### SET EXERCISE
Rescale the records from the line containing "Timesheet (662, 836)" down to the line containing "Chapter XVI Conversion", both included. Write each of those lines out in full, multiplying every click coordinate by 0.7 and rounding to whole numbers, with halves rounded up.

### EXERCISE INPUT
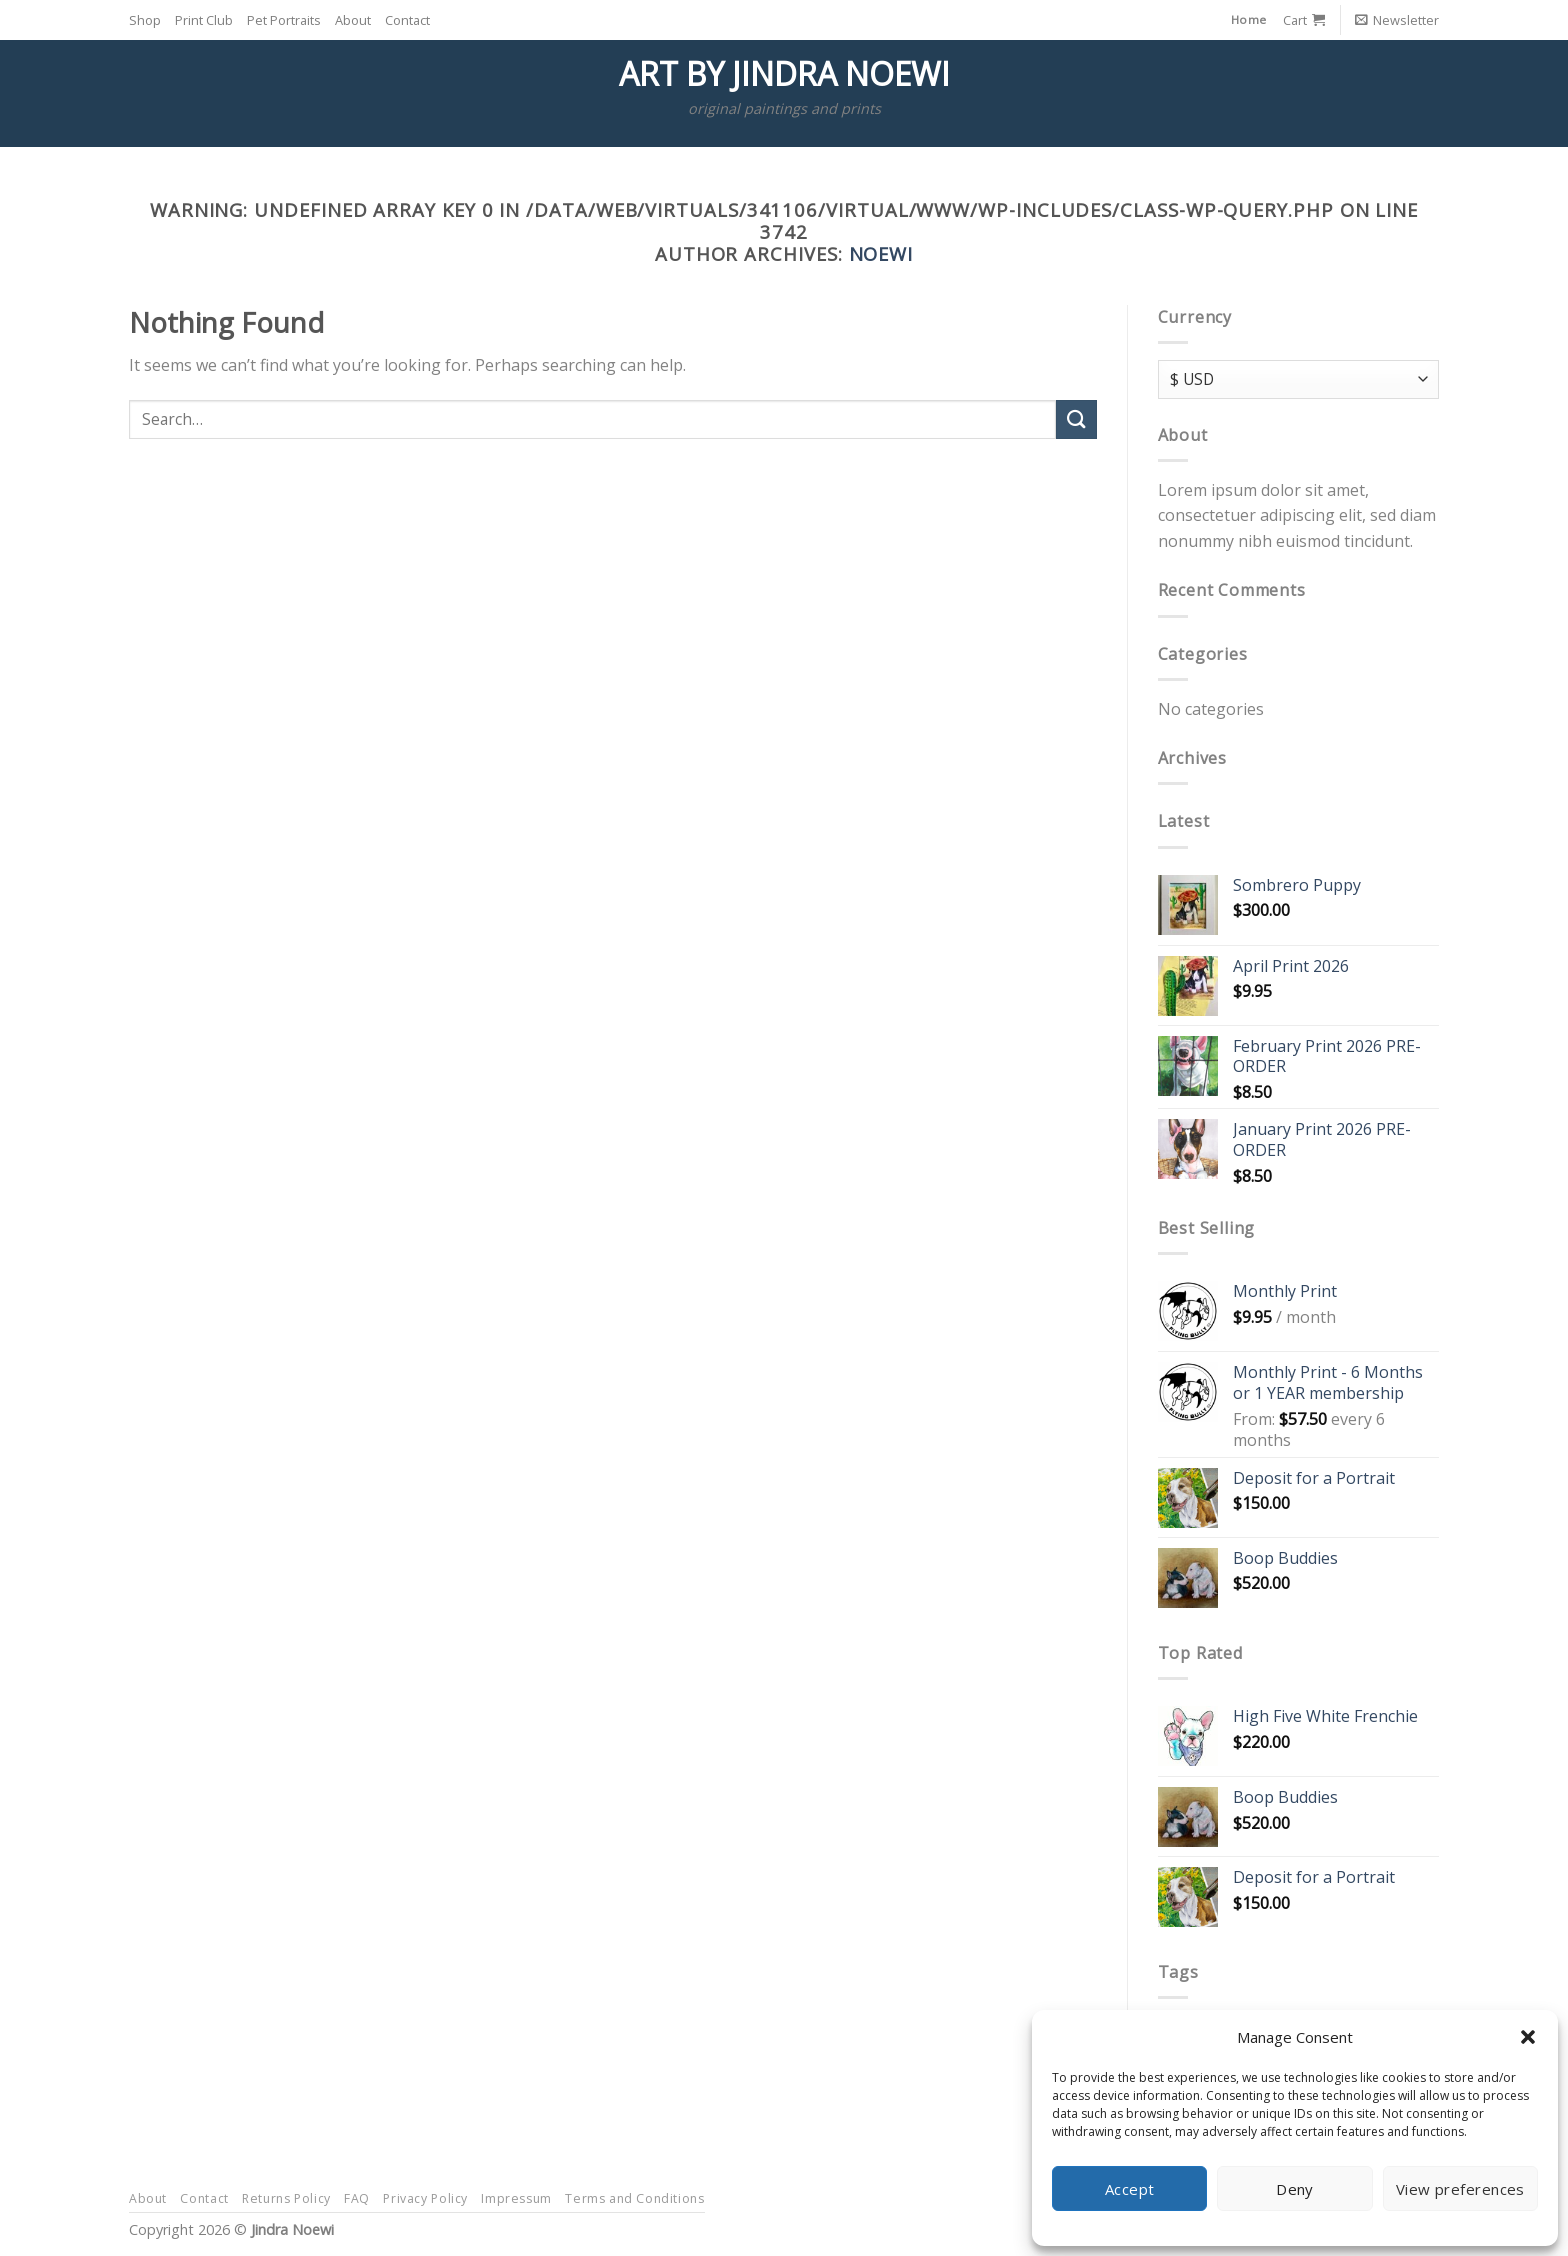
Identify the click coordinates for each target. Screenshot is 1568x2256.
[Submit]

==

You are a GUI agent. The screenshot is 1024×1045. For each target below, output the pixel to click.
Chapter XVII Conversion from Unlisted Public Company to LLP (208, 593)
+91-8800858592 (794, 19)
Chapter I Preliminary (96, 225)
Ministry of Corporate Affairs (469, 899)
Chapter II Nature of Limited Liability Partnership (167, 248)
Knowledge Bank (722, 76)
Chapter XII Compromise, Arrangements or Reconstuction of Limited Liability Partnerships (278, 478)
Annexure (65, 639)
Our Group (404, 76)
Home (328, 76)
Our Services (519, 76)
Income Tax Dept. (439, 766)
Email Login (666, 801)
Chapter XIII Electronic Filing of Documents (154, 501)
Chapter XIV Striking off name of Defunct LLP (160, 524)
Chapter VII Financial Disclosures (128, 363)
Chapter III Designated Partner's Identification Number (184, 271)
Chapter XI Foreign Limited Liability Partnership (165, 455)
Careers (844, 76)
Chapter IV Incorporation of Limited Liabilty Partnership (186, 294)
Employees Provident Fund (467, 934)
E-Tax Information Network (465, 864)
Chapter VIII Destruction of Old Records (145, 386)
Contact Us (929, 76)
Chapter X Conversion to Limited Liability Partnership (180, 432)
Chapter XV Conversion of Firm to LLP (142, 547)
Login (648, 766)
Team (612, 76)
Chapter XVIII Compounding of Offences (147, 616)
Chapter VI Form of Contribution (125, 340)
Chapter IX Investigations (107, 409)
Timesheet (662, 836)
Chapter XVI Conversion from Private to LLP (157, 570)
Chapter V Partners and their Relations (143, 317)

==

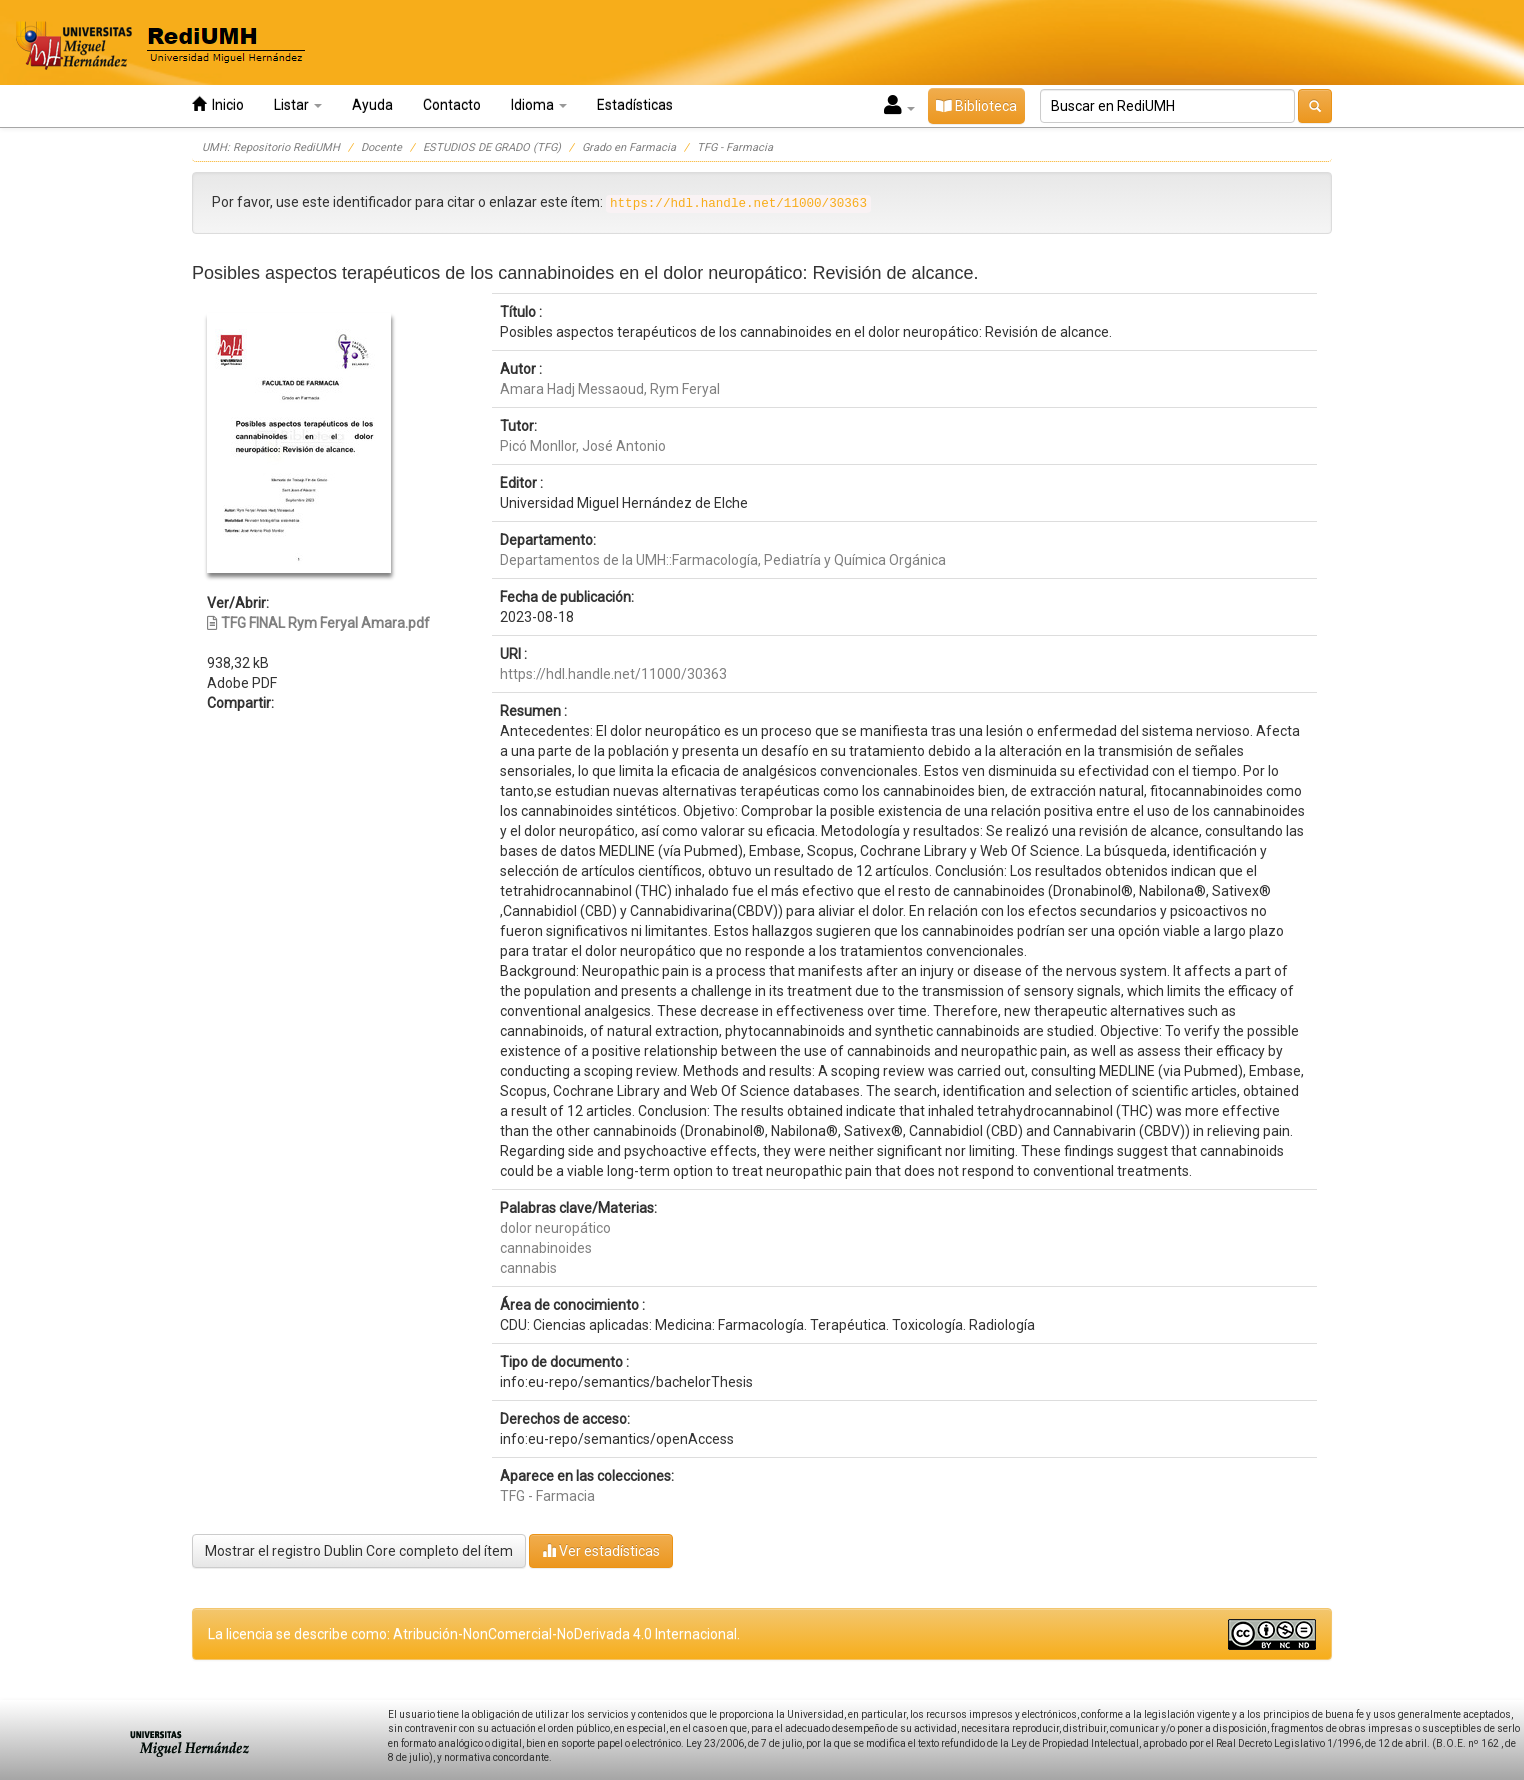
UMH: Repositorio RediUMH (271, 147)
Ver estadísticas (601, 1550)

### TASK SOLUTION
Timesheet (463, 585)
Chapter XVI Conversion from Private to LLP (110, 399)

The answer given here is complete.